Current management theories are no longer allowed to be theoretical, and have been pressured to empower businesses tackle 21st century business challenges.
From competitive pressures, to corporate governance concerns that stem from closer government scrutiny a clear leadership vacuum has arisen. Not because of lack of trying but because change has become fundamental to how we live in this new century. Truth be told, change doesn't come naturally to humanity.
Executive Education is a vehicle that has essentially been used over the last half century, to articulate management theories to business executives. With the changes in the business environment, executive education has been seen to stumble along, and tried different approaches to remain relevant. While some programs by some acclaimed universities have discovered the true need of their clientele and are offering customized, highly specific programs that are strategic, collaborative and long-term in nature, we still find other executive programs that are driven by a one-size fits-all approach, not realizing that companies can really benefit from the research-based academically rigorous knowledge-building approach of universities in solving business challenges and concerns.
The reality is business leaders are expected to have relevant awareness and understanding on how to tackle the complexity of their businesses today. They need tools to empower them to systematically lead and deliver tangible business results.
The executive education program of the future will be expected to be rooted in the very fabric of the businesses of the people it trains. It will be expected to be a consulting entity, in that it will go to the root cause of issues in the business, research on it collaboratively, and give recommendations that are implementable and measurable, then empower the business through awareness and rigorous training, that is practical and action based which will allow the participants to immediately apply what they have learned to real business problems.
And remember this has to be done in such a manner that reduces the cycle between one starting a program and one implementing the practical tools bestowed upon the participants.
The programs have to allow people from across the world with different backgrounds to interact in order to enrich the educational experience.
This calls for better use of the Internet and cutting edge collaborative tools to enhance the learning experience.
For East Africa to move ahead, there is no doubt that universities have to step out of their comfort zone. They are called upon to be the drivers of research in commerce.
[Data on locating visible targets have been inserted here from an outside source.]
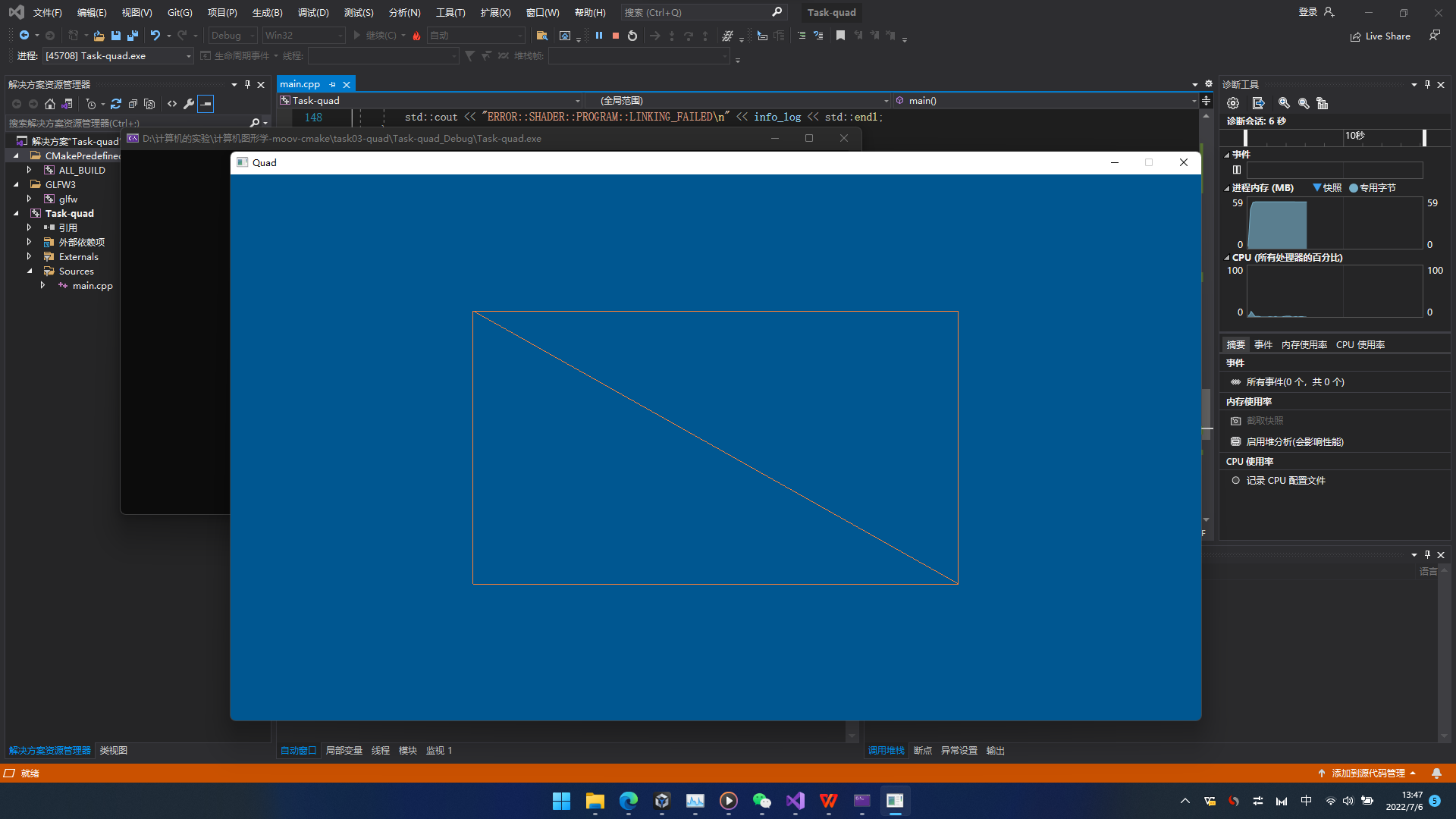The width and height of the screenshot is (1456, 819).
Task: Click the Solution Explorer properties wrench icon
Action: click(189, 104)
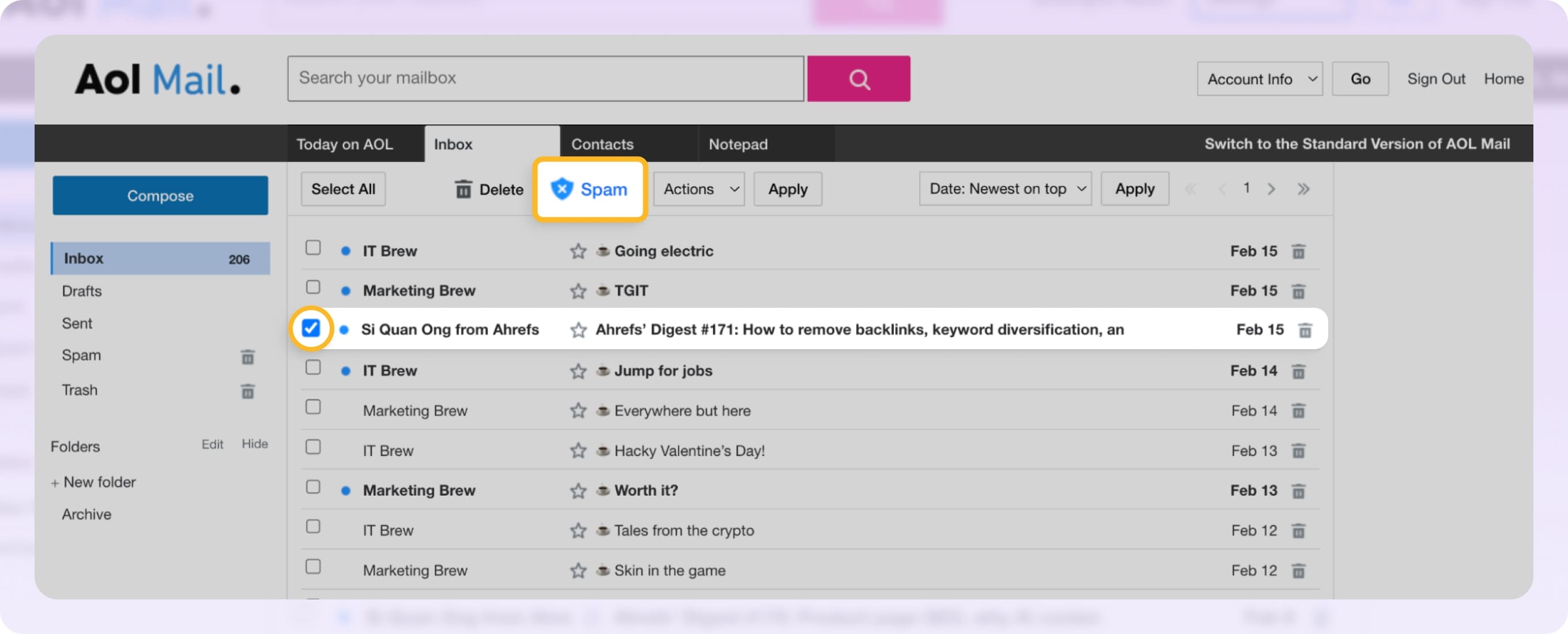Image resolution: width=1568 pixels, height=634 pixels.
Task: Empty Spam folder via its trash icon
Action: pos(247,357)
Not to ape and regurgitate but to give solutions that will see African companies expand and compete with the multinationals of this world.
It’s my hope that in the near future we will have research centers in East Africa that easily rival the Harvards, INSEADs and Whartons of this world, that are driven to bring change, push for change and implement relevant change in business.
I would like to see them embrace technology in such a way as to allow for better collaboration between companies in different countries through cost efficient participation in the learning process.
A time will eventually come when the world will look at the management theories developed in East Africa and aspire to adopt them.